“Se puede engañar a parte del pueblo parte del tiempo, pero

no se puede engañar a todo el pueblo todo el tiempo”

Abraham Lincoln

La transparencia es un principio cardinal que está llamada a guiar la actividad política y administrativa de todo país. La transparencia debe primar sin lugar a dudas y sin tergiversación, sin oscuridad. Esta se basa en principios éticos y morales, pero necesita sostenerse de otros conceptos más palpables como son la rendición de cuentas, y el derecho al libre acceso a la información.

De igual manera, un gobierno que se ejerce en democracia mantiene a la ciudadanía comunicada acerca de su accionar, pues la clase gobernante debe tener en cuenta día a día, que las instituciones que dirigen no son su herencia personal, sino que es patrimonio que pertenece por igual a cada uno de su conciudadanos, desde el mas mísero hasta el más potentado.

En democracia, la política no se trata sólo de ejercer el poder, sino que necesita ganarse la credibilidad del pueblo, pues, pasado un proceso electoral, ya no se trata de aquella aritmética que indica ganadores y perdedores; la legitimidad no es sólo cuestión de números, es asunto de ganarse la confianza de los gobernados como resultado de una gestión pulcra y transparente.

Lo contrario a transparente es lo opaco o turbio, y traducido al tema que tratamos, esto último no es compatible con la democracia en la que todo debe estar a la luz, abierta al escrutinio público, sin poderes invisibles, que son aquellos que medran en las altas esferas del poder y de la sociedad, incidiendo de manera decisiva sobre la cosa pública.

Decía Norberto Bobbio, en su obra Democracia y Secreto, que: “El poder invisible es una enfermedad mortal y moral de nuestra democracia”. El jurista, filósofo y politólogo italiano lo definía como “El gobierno que actúa en las sombras o por debajo del gobierno visible”. De manera que se puede establecer cierta correspondencia entre los gobiernos autocráticos y la falta de transparencia, lo que se hace frecuente en aquellos Estados en que el Gobierno cuenta con una excesiva concentración de poder.

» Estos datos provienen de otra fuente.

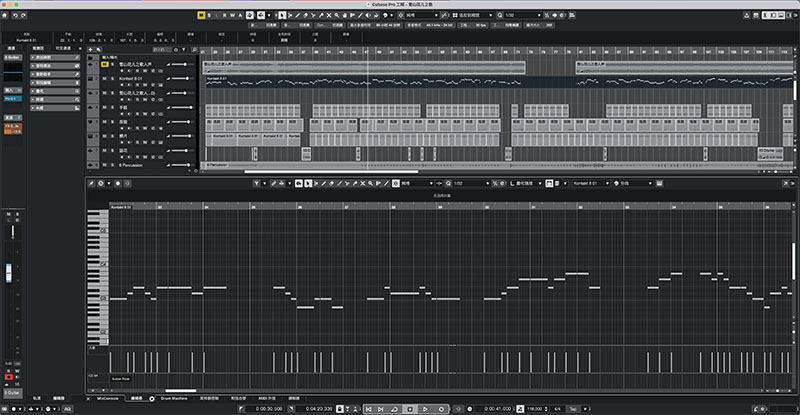This screenshot has height=415, width=800.
Task: Click the tempo value field 118.000
Action: pyautogui.click(x=534, y=409)
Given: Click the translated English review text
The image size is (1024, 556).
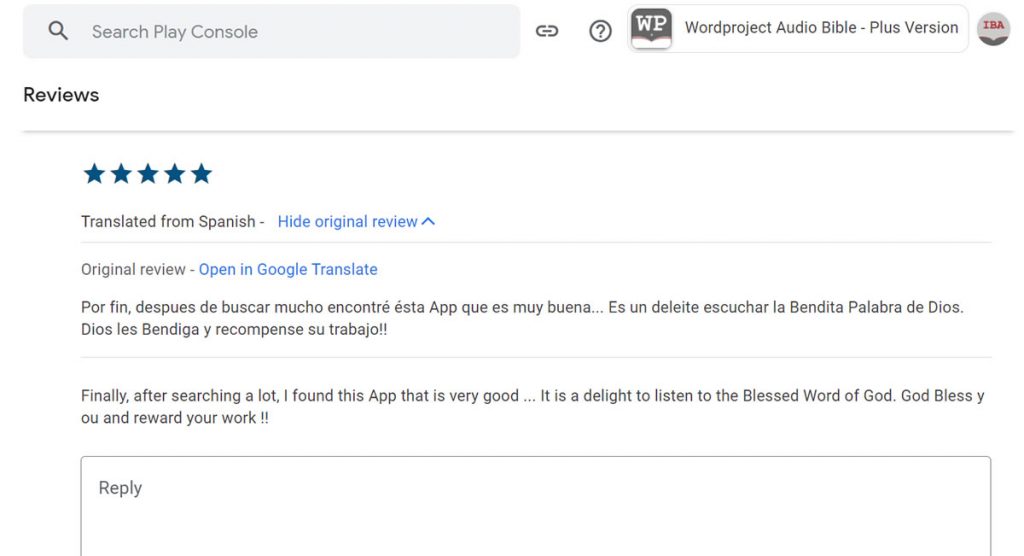Looking at the screenshot, I should [x=530, y=406].

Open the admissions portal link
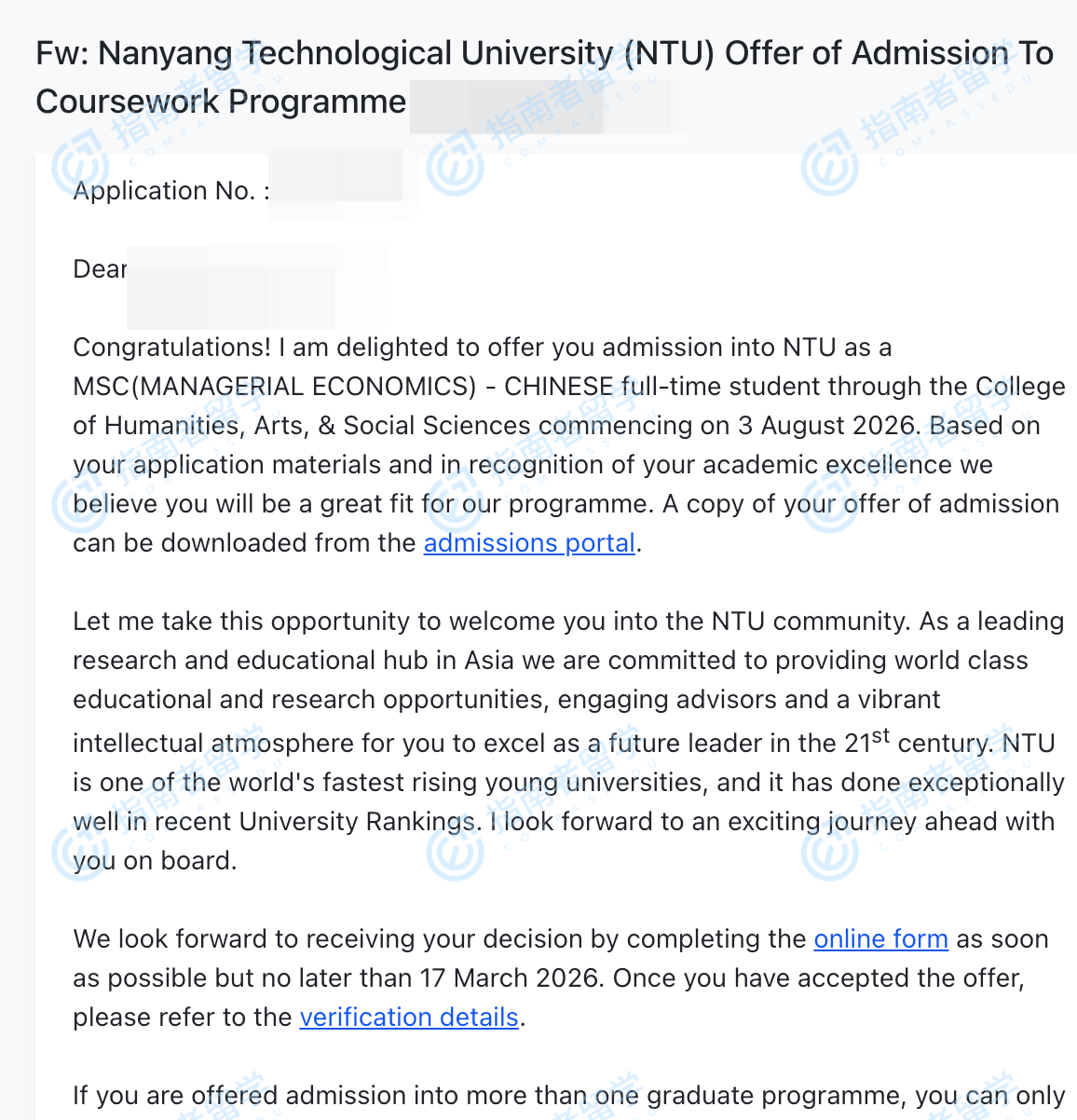click(x=529, y=543)
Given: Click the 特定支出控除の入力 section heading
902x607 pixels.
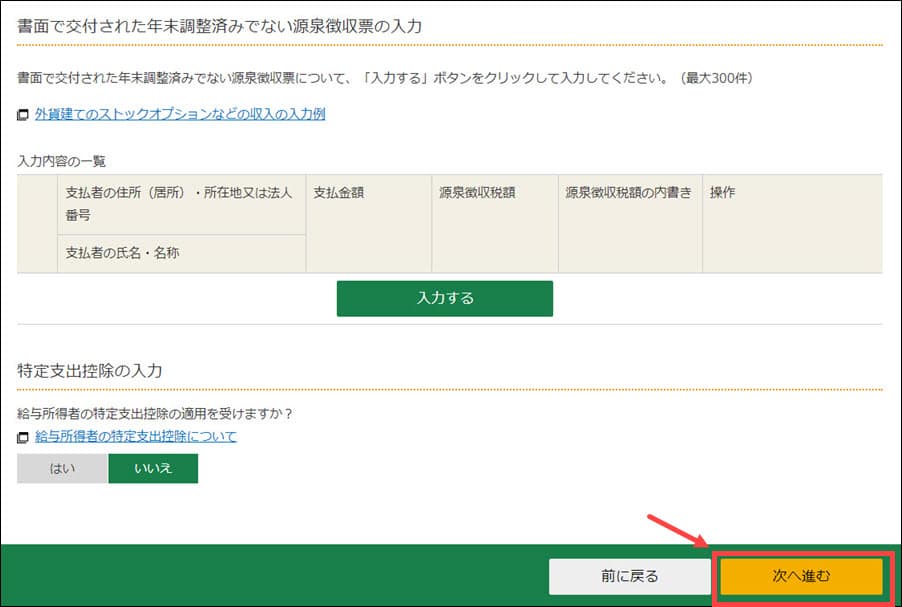Looking at the screenshot, I should (x=90, y=370).
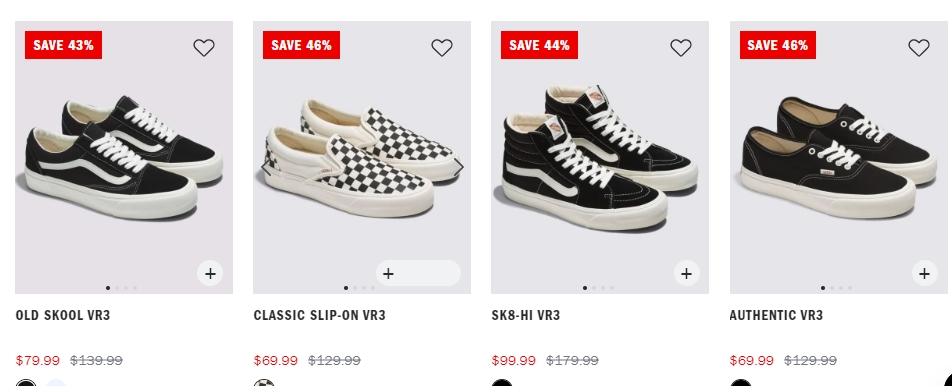Add Classic Slip-On VR3 to wishlist heart

click(442, 47)
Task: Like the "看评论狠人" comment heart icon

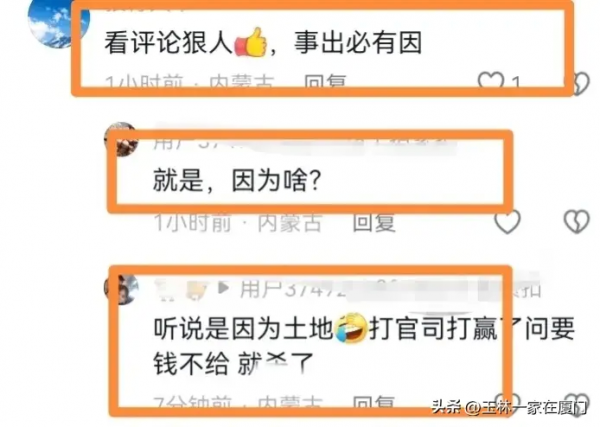Action: pos(491,80)
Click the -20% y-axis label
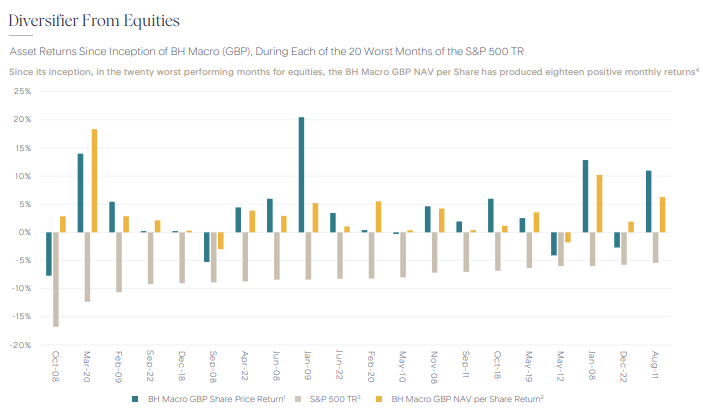The image size is (703, 413). pos(18,345)
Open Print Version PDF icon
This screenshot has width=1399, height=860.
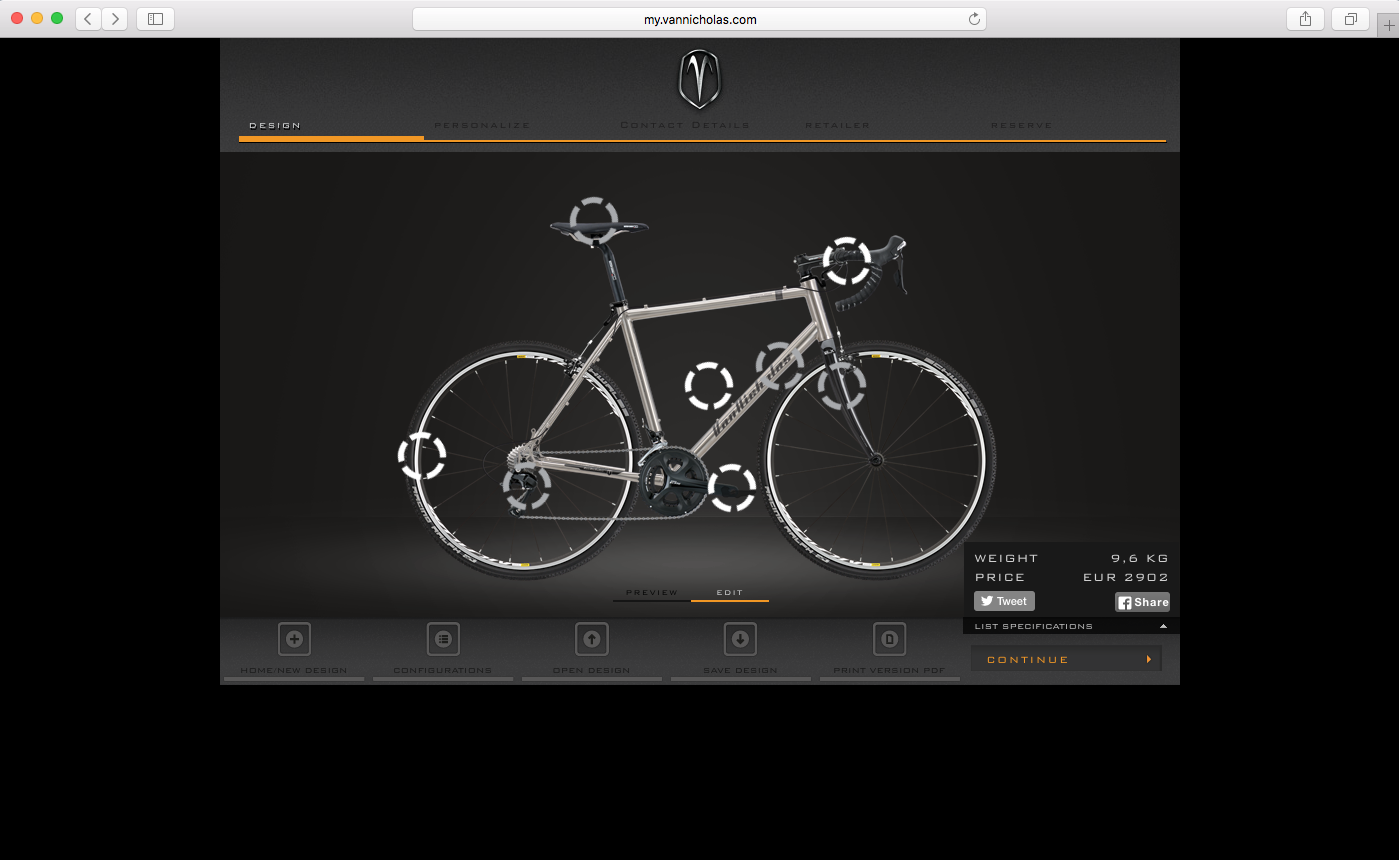889,639
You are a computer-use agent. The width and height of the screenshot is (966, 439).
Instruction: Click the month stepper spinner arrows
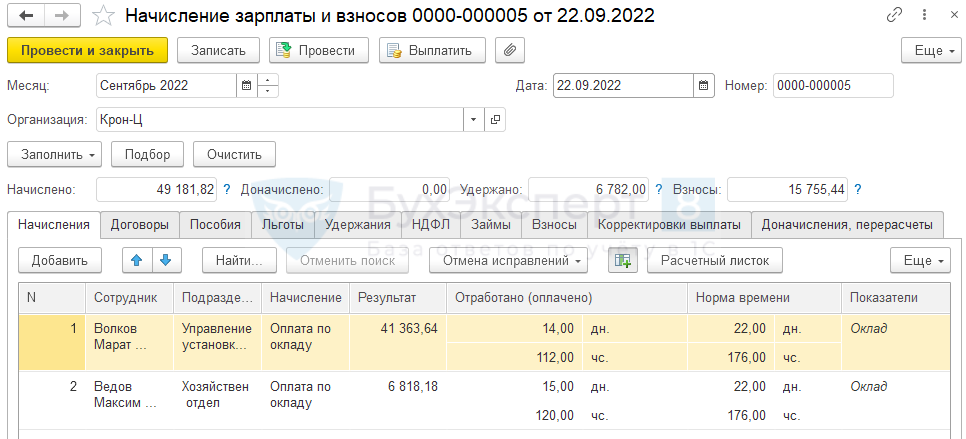pyautogui.click(x=268, y=86)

Un gobierno no debe resolver sus crisis con medidas sospechosas, creando escándalos y propagarlos por los medios, para tapar otros. De esa manera, van perdiendo su prestigio los políticos en el poder, porque entienden que lo referente a la transparencia política y administrativa es sólo un discurso de moda con el que pueden mantener su doble moral.

Aquí viene a cuento la teoría de Platón en la que se refería a la teatrocracia que podemos trasladar a nuestro tiempo visualizándolo en el discurso populista de los políticos actuales, que lo imponen a los argumentos que exigen moral política y administrativa.

El pensador coreano Byung-Chul Han, recoge la teoría de la teatrocracia de Platón y la define como: “la búsqueda obsesiva de audiencias emotivas por parte de la política (o de su sucedáneo, la tertulia, vivero actual de políticos), el abuso del medio televisivo y la ruidosa batalla diaria en las redes sociales”. Agrega Han, que este exceso ha llevado a la política en una única dirección: sólo a complacer las emociones.

En la actualidad, los políticos, del Gobierno o de la oposición, ponen de manifiesto, su constante apuro de protagonizar los eventos televisivos y de las redes sociales, mediante un discurso que en vez de llevar propuestas y razonamientos que vayan en procura de una mejor gestión pública, aprovechan tales escenarios con prédicas populistas.

Es un deber democrático, la exigencia de pulcritud por parte de los ciudadanos, mediante el cual el pueblo demande la rectificación de los desaciertos, el cambio de dirección en el manejo de la cosa pública y el rescate de la dignidad de la política, lo que le convierte en actores importantes para el fortalecimiento de la democracia, donde el gobierno actúe bajo la luz, en procura de enrumbar al país hacia una mejor calidad de vida para todos, de manera que redunde en un verdadero desarrollo.